PI-108 - BALANCING BROADENED ELIGIBILITY CRITERIA AND NECESSARY RESTRICTIONS IN ONCOLOGY CLINICAL STUDIES FOR ORGAN IMPAIRMENT

Wednesday, May 28, 2025

5:00 PM - 6:30 PM East Coast USA Time

S. Drescher¹, K. Collins², R. Mittapalli³; ¹Pfizer, Inc., La Jolla, CA, USA, ²Pfizer, La Jolla, CA, USA, ³Pfizer, San Diego, CA, USA.

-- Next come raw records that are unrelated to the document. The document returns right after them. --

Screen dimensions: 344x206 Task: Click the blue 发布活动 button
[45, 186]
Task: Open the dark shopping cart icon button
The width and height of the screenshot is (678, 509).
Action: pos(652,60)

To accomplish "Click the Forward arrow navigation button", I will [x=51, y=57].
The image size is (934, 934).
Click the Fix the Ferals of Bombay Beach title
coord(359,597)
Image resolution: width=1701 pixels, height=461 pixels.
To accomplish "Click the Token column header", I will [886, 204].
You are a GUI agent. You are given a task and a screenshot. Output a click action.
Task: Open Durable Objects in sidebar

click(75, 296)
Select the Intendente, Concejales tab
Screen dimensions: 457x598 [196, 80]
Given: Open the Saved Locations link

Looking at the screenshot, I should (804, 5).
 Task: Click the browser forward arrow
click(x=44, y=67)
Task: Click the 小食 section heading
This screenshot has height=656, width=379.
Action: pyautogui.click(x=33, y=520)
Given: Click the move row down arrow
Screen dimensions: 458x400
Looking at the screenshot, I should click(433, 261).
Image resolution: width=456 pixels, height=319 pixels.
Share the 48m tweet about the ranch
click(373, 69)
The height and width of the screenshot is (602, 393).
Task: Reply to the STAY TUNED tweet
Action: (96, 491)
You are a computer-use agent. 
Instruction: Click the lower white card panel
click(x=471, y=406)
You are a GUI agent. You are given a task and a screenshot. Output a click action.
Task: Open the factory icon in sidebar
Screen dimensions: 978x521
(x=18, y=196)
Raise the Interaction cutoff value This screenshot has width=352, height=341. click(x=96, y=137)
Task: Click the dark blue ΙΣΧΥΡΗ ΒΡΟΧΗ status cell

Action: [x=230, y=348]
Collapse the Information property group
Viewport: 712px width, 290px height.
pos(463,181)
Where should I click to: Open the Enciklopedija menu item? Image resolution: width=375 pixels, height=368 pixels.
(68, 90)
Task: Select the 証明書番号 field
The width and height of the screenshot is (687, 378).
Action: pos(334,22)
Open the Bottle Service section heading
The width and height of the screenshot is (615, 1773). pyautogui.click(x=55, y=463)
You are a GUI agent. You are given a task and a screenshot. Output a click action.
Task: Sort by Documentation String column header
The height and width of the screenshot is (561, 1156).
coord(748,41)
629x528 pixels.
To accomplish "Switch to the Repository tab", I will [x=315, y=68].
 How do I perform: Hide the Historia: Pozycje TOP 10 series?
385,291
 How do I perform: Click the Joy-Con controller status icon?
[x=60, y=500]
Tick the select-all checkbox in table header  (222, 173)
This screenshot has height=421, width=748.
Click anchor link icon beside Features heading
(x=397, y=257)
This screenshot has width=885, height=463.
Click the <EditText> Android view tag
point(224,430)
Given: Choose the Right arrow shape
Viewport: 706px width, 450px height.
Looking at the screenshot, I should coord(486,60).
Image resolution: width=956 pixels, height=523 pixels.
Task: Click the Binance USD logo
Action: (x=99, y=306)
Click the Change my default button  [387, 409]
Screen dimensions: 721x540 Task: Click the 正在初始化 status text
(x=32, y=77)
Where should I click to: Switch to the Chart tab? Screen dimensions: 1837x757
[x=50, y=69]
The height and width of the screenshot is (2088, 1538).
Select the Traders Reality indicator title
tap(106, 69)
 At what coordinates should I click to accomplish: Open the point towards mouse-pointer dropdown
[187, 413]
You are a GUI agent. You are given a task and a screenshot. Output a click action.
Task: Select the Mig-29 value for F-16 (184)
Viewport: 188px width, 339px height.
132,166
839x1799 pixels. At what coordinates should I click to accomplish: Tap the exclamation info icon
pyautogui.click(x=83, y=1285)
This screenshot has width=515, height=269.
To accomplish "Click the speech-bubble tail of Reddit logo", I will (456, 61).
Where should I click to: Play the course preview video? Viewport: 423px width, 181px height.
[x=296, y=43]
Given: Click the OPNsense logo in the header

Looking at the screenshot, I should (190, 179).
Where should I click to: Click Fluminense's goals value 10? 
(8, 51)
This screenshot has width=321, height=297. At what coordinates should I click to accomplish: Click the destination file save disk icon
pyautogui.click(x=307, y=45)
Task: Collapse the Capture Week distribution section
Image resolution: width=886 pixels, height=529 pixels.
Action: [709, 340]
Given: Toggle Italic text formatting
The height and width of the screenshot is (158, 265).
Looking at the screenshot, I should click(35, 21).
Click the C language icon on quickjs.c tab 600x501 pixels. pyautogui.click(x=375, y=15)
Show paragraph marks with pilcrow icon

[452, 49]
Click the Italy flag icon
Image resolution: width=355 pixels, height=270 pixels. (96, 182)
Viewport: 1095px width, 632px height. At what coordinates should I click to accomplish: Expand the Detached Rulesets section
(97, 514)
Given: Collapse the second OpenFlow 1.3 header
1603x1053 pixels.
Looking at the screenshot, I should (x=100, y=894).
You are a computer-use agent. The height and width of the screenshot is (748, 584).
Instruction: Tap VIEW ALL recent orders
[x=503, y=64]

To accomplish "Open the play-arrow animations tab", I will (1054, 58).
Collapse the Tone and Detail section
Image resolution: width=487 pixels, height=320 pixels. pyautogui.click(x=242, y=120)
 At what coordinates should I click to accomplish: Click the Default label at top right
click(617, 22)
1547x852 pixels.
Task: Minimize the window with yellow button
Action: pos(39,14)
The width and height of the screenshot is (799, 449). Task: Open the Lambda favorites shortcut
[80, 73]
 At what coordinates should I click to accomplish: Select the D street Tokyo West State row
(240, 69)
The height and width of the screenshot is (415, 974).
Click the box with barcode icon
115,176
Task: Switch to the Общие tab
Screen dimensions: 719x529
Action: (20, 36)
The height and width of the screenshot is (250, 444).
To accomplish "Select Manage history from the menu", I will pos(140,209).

Stefanie Kathrin Drescher, PhD

Associate Director
Pfizer, Inc.
La Jolla, California, United States

Background: While eligibility criteria must be restrictive during early clinical drug development due to limited clinical information, overly restrictive criteria carried through development can limit patient access and slow recruitment. The aim of this study was to evaluate the current inclusion/exclusion criteria (I/EC) of renal impairment (RI) or hepatic impairment (HI) related to clinical oncology (oncol.) studies, assess the impact of RI/HI on dose modification for FDA label, and identify potential areas for improvement in harmonizing I/E criteria for oncol. protocols

Methods: We summarized the regulatory guidance on I/EC for RI/HI related to clinical pharmacology and reviewed relevant literature. Additionally, we collected FDA feedback on I/EC during IND submission for Pfizer FIP oncol. programs. Lastly to understand the impact on the label language, we conducted a meta-analysis to understand the impact of RI/HI on dose adjustment. FDA oncol. approvals between March 2017 and March 2022 were reviewed, focusing on the primary excretion pathway, dose-proportionality, plasma protein binding, reported exposure of normal and RI/HI, and exposure-response (ER) relationship for safety and efficacy.

Results: IND submissions for 21 Pfizer compounds were reviewed for renal and hepatic I/EC. For RI, all but 2 IND submissions proposed or were requested by FDA for CrCl inclusion of ≥50 or 60 mL/min. FDA requested reduction in CrCl inclusion from ≥60 to 30 mL/min for only 1 biologic during IND. For HI, AST/ALT and total bilirubin inclusion were standard at ≥2.5x and ≥1.5x ULN, respectively.
The literature reported no differences in response rates and safety between non-restrictive and restrictive protocol for RI, but the median accrual time was significantly shorter for non-restrictive protocols.
Out of the 68 FDA oncol. approvals an organ impairment study was conducted for 35% for RI and 71% for HI. 15% of the compounds had dose adjustments for RI, 28% compounds had dose adjustments for HI.

Conclusion: I/E at the time of IND are often poorly justified and remain unchanged during development. With evolving data and experience and if key considerations are met regarding the modality, route of excretion, and preclinical safety of a compound, loosening of RI/HI eligibility criteria may be supported from early- to late-phase development.